The health reform, without doubt, will affect each and every one of us, at some point, or another. But that is not the only factor that will determine the future of healthcare. A key piece of the puzzle, and the media has been touching upon this more frequently, questions where the physician will fit into this varying equation.
With a growing elderly population, a safe and dependable patient care plan must be put in place, and followed, by hospitals. With more and more physicians opting out of the health care field, all together, this poses a huge problem for health care facilities and patients, alike, not to mention the physicians, who spent much of their lives preparing for, and practicing, a life in the medical field.

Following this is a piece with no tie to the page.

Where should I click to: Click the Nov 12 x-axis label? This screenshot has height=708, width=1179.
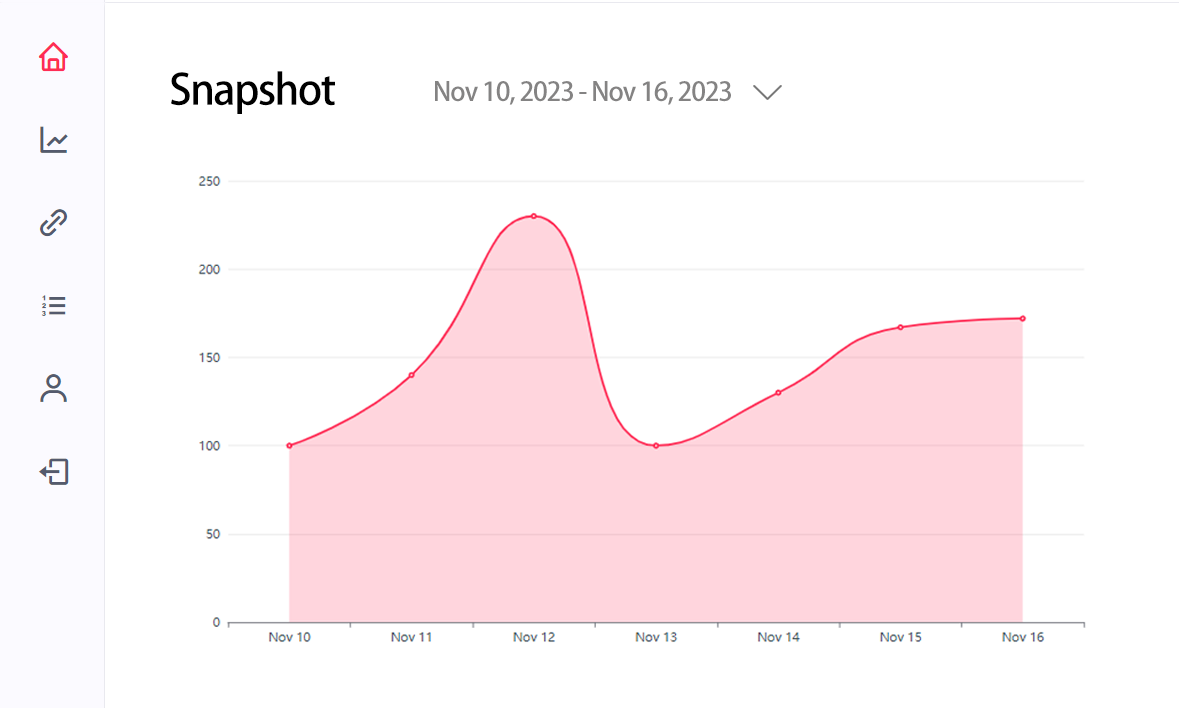[534, 637]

An online news article, published from an Article Dashboard article, reported that, while there is an estimated 650,000 Americans working in the physician services sector, up to 220,000 of those currently practicing, could be retired by 2020. This is nearly one-third of our current pool of practicing physicians in the United States.
The article added that the lack of primary care physicians, when looking ahead, is said to be a partial effect of medical students choosing to study specialized medicine, which provides higher salaries, and greater job securities.
Students might be on the right track, as many physicians are seeing, and experiencing, greater demands within their schedules. This negative, coupled with a decrease in pay, leaves little hope and minimal options, regarding physician employment opportunities.
Primary care physicians, including those working in family practices, pediatrics, OB/GYNs, and those who specialize in internal medicine, and they are highly utilized by patients today. A future with less primary care physicians will create a hole in the health care system, no matter how you slice it, or dice it.